> **WHAT NEEDS TO BE DONE**: Look through the listing underneath for "Gold", and copy every line that has it.
##############################
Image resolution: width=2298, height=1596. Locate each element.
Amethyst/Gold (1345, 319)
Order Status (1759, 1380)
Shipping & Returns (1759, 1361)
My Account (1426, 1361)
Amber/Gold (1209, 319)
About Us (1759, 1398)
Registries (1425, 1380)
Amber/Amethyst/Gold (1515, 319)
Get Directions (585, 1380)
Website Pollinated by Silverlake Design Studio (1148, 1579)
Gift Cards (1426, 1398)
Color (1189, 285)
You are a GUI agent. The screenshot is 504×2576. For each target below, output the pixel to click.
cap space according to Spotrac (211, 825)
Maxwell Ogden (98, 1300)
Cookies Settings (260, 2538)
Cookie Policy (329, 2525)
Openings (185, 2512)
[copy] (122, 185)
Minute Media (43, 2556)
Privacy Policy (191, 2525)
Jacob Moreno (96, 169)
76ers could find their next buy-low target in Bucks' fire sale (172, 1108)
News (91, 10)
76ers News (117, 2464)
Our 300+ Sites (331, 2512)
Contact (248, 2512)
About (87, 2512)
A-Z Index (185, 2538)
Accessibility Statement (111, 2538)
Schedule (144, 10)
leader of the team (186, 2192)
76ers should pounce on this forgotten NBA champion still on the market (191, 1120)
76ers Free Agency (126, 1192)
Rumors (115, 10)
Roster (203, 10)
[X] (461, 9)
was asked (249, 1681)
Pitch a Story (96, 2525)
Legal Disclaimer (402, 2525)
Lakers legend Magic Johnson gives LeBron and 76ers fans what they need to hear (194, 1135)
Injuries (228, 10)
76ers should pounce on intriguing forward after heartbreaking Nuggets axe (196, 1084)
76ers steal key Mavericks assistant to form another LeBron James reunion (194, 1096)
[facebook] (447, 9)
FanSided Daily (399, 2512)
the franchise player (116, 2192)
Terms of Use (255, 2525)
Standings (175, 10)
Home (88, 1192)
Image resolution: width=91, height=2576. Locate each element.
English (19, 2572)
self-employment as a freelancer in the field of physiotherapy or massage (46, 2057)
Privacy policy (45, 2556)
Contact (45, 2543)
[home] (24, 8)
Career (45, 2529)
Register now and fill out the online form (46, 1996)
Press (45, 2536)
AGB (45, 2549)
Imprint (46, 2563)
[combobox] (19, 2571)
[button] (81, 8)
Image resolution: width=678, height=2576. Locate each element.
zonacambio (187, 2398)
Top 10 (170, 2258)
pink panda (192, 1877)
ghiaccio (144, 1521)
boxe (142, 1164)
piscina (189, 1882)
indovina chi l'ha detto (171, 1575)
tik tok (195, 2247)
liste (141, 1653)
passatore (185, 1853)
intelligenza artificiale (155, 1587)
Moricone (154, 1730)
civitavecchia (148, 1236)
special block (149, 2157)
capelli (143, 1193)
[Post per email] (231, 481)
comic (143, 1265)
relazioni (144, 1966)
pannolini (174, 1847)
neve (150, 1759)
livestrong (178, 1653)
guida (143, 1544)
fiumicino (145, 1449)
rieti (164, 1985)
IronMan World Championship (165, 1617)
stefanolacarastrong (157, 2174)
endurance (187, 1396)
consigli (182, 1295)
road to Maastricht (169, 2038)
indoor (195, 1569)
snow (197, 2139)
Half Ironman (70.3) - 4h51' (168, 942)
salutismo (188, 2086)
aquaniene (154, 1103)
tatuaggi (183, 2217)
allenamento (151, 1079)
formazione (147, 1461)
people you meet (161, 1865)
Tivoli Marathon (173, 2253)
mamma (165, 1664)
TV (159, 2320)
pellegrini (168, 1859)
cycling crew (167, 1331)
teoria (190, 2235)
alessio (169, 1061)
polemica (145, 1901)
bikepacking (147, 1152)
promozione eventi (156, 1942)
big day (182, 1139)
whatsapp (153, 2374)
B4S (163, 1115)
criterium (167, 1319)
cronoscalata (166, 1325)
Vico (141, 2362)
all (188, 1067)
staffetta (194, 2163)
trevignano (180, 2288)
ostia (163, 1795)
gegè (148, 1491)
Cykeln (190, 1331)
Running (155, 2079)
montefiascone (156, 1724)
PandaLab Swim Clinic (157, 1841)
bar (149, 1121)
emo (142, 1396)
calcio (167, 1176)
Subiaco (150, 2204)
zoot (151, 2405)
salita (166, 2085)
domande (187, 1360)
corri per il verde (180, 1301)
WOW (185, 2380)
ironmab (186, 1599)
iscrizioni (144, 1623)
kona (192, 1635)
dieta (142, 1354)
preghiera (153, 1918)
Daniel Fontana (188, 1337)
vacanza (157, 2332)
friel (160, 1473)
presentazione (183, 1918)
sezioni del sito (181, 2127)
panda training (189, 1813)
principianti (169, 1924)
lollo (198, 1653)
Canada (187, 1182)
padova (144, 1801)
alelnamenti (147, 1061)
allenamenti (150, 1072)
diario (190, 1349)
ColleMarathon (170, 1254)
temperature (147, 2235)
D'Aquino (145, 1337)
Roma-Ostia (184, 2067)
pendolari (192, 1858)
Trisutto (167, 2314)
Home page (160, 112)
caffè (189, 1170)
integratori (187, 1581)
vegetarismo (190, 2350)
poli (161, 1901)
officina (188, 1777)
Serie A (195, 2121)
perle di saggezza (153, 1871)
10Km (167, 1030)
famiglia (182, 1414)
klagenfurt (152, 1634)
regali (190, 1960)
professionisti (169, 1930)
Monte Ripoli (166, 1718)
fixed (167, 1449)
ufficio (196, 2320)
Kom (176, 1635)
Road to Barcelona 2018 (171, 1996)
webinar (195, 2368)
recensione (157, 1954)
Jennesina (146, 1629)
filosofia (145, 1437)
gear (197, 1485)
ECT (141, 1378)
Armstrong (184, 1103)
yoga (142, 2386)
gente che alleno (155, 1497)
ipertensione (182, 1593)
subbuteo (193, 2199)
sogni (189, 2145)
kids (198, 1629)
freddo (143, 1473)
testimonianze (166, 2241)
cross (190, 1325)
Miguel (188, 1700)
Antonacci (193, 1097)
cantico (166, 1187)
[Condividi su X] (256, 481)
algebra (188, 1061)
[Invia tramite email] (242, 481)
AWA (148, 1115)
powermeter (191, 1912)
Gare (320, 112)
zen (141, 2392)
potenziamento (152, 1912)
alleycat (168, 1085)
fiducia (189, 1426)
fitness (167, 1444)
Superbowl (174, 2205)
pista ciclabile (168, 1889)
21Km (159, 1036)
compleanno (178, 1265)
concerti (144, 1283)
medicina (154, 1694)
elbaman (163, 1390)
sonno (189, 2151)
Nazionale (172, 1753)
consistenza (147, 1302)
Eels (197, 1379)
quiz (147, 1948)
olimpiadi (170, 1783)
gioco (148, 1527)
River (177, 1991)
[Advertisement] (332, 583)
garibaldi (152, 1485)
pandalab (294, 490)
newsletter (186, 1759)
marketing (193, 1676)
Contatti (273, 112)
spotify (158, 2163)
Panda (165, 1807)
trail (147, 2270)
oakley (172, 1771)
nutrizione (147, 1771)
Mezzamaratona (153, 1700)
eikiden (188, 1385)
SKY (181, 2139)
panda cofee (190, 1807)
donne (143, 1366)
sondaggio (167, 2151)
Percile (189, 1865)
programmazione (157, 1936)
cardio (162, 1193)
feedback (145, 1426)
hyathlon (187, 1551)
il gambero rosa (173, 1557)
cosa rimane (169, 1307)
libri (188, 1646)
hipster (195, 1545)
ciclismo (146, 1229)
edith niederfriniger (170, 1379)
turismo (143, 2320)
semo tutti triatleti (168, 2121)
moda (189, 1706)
##############################
> **RESPONSE**:
Amethyst/Gold (1345, 319)
Amber/Gold (1209, 319)
Amber/Amethyst/Gold (1515, 319)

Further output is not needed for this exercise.